Sandinistischer Politiker warnt auf Kundgebung vor einem Scheitern des Friedensprozesses / Jugendliche attackieren Parteisitz der Opposition / Rechtsparteien fordern Beteiligung an Verhandlungen zwischen Sandinisten und Contra  ■ Aus Managua Thomas Schmid

In Nicaragua geht das Wort von der Chilenisierung um. Vor allem bei den Sandinisten. „Wir werden eine Chilenisierung nicht zulassen“, donnerte Bayardo Arce, einer der neun Comandantes des Nationaldirektoriums der Sandinistischen Befreiungsfront (FSLN) am Freitag abend vor etwa 50.000 Zuhörern. Sie waren zur Erinnerung an das Massaker vom 22. Januar 1967, bei dem Dutzende unter den Kugeln der somozistischen Nationalgarde starben, auf dem Platz vor der Kathedrale in Managua zusammengekommen. Die Chilenisierung, das ist die Einmischung der USA in die nationale Politik, die gezielt geförderte Polarisierung der Gesellschaft, das provozierte Chaos wie unter der Linksregierung Allende.

Doch zwischen Chile im Sommer 1973 und Nicaragua im Winter 1988 besteht ein entscheidender Unterschied. Hier steht die Armee auf Seiten der Regierung. Mit wehenden roten und rotschwarzen Fahnen strömten am Freitag auch Tausende von Soldaten zur Massenkundgebung herbei. Der Redner schlug scharfe Töne an: „Wenn Diplomatie und Politik scheitern, wird die Parole heißen: Alles für den Krieg, bis zum letzten Mann, bis zur letzten Frau.“ Es ist sicher kein Zufall, daß Bayardo Arce, ein Hardliner der sandinistischen Führung, mit der Rede betraut wurde. Bei der sandinistischen Basis verkaufen sich die Zugeständnisse schlecht, die die Regierung seit dem Abschluß des Friedensabkommens der Präsidenten Mittelamerikas im August letzten Jahres gemacht hat: Wiederzulassung der oppositionellen Presse, direkte Gespräche mit der Contra und andere. Bayardo Arce beschwichtigt seine Zuhörer und warnt seine Gegner. Auch Staatschef Daniel Ortega hat bereits angekündigt, daß die Schraube wieder angezogen wird, falls der US- Kongreß eine neue Hilfe für die Contra verabschiedet: „Wir müßten den Ausnahmezustand wieder verhängen mit all seinen Konsequenzen.

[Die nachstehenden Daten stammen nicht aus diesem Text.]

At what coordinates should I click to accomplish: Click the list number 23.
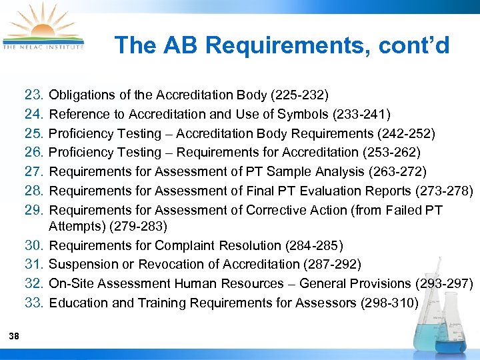coord(34,95)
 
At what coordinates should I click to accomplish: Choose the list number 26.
coord(34,153)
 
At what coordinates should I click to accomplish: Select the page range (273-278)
coord(443,191)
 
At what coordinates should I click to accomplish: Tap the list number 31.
coord(34,265)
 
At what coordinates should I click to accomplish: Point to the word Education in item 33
coord(77,303)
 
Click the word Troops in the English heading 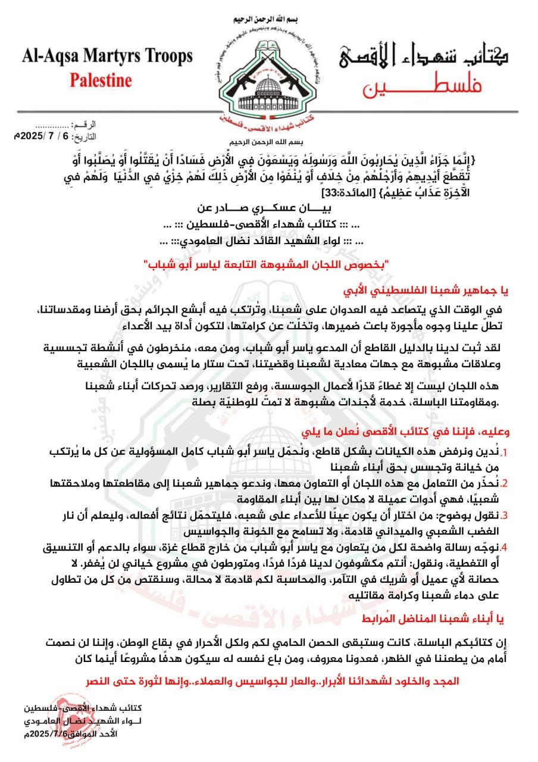point(163,57)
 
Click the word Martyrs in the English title point(105,57)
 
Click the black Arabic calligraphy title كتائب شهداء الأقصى point(426,57)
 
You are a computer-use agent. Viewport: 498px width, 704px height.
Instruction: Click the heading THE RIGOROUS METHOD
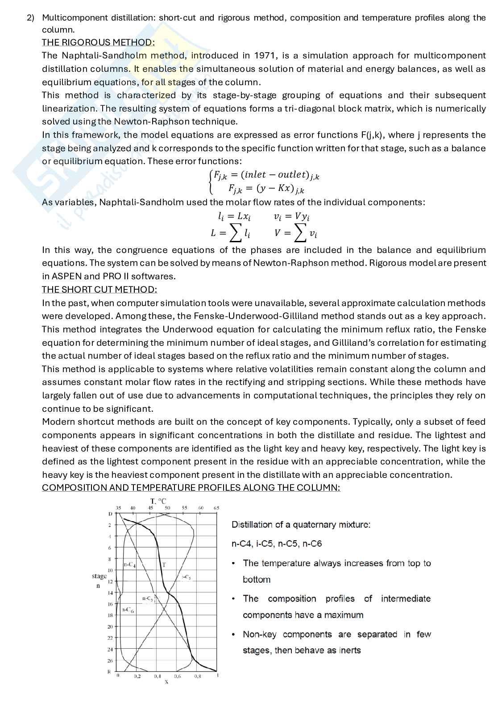tap(98, 42)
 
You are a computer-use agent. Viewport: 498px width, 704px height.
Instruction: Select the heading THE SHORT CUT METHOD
tap(99, 290)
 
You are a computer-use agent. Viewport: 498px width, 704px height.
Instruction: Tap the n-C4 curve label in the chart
tap(129, 565)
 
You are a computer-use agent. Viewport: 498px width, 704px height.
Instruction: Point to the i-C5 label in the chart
tap(187, 577)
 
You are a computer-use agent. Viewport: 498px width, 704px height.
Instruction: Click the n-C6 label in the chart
tap(128, 610)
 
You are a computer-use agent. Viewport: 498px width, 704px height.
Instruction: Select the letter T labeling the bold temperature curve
tap(164, 565)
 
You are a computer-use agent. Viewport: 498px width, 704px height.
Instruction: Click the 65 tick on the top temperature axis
tap(216, 508)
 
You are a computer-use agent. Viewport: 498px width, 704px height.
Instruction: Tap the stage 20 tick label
tap(110, 627)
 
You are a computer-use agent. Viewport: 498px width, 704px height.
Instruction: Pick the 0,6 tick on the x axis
tap(177, 676)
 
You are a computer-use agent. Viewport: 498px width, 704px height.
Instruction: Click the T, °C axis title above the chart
tap(158, 501)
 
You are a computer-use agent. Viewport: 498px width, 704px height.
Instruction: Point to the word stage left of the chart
tap(99, 576)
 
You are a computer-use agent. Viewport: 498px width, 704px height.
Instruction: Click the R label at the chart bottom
tap(109, 671)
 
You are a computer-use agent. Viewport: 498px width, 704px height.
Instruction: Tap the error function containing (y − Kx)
tap(266, 188)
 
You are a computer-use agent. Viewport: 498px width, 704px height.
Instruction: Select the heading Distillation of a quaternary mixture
tap(301, 525)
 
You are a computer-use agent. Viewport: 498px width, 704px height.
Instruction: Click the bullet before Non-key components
tap(234, 634)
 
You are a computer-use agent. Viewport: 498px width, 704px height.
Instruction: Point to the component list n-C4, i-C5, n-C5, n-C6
tap(276, 544)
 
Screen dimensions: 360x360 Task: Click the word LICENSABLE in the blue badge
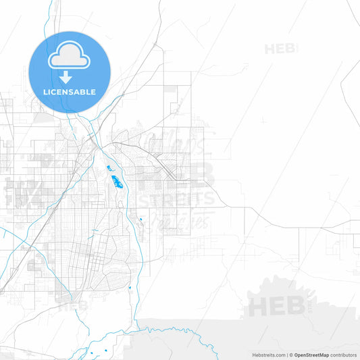(70, 92)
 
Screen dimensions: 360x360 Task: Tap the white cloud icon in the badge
(70, 57)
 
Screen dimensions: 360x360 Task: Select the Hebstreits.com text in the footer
(268, 355)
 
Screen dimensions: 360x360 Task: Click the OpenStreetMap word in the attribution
(311, 355)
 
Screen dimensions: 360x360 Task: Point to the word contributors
(344, 355)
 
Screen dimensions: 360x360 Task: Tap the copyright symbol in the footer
(291, 355)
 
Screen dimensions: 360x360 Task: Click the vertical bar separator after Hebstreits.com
(287, 355)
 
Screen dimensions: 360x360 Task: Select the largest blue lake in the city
(117, 180)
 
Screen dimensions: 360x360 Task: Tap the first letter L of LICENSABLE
(45, 92)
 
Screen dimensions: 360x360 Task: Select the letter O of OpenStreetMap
(297, 355)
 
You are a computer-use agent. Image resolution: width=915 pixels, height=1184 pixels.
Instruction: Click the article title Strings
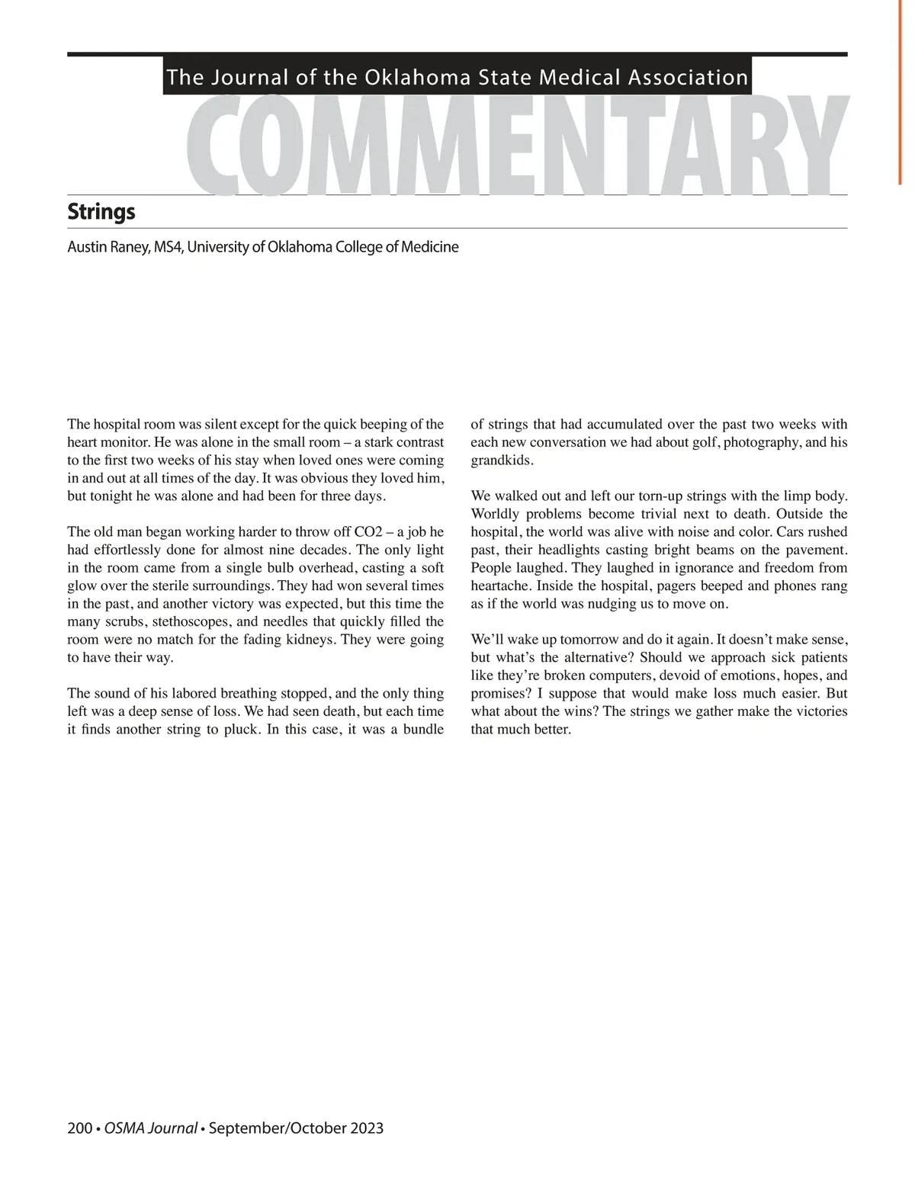101,211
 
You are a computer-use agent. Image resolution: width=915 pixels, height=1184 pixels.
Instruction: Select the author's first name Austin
86,247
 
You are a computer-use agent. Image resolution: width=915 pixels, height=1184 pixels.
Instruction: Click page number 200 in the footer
79,1128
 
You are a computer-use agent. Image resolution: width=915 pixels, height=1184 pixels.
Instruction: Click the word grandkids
501,461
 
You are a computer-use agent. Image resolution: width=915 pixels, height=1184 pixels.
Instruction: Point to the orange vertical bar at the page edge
901,91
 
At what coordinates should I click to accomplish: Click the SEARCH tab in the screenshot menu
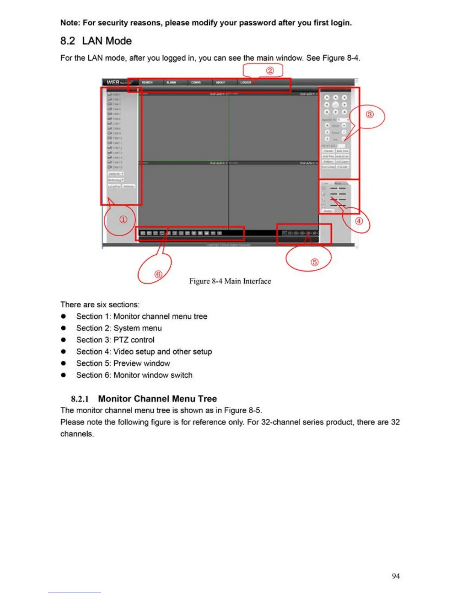(x=147, y=82)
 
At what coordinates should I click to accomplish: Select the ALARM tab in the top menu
(x=171, y=82)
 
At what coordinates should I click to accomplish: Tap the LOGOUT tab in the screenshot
(x=246, y=82)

Das würde auch eine Pressezensur einschließen.“

Seit über drei Monaten ist La Prensa, das Organ der politischen Rechtsopposition, wieder unzensiert auf dem Markt, wettert gegen die „sandinistische Diktatur“ und malt die alltägliche Katastrophe – Unterversorgung, Benzinmangel, Zusammenbruch des öffentlichen Verkehrs, rasende Inflation – in grellsten Farben. „Was vor 21 Jahren passierte, hat sich heute wiederholt“, heißt es in der Freitagausgabe des Blattes, und schamlos wird das Massaker der somozistischen Diktatur mit den Steinwürfen einiger sandinisti scher Jugendlicher verglichen. Die „göttlichen Horden“, wie sie der Volksmund nennt, hatten abgewartet, bis die etwa 200 versammelten Frauen der „Bewegung der Angehörigen politischer Gefangener“, in der Regel Mütter einsitzender Contras und somozistischer Nationalgardisten, antisandinistische Parolen riefen und schließlich eine FSLN- Fahne herunterrissen. Spätestens bei diesem Sakrileg – der Berichterstatter war zu früh gegangen, aber die Versionen stimmen überein – setzte der Steinhagel ein. Als einziger wurde Agustin Jarquin, Führer einer Fraktion der Sozialchristlichen Partei, leicht verletzt.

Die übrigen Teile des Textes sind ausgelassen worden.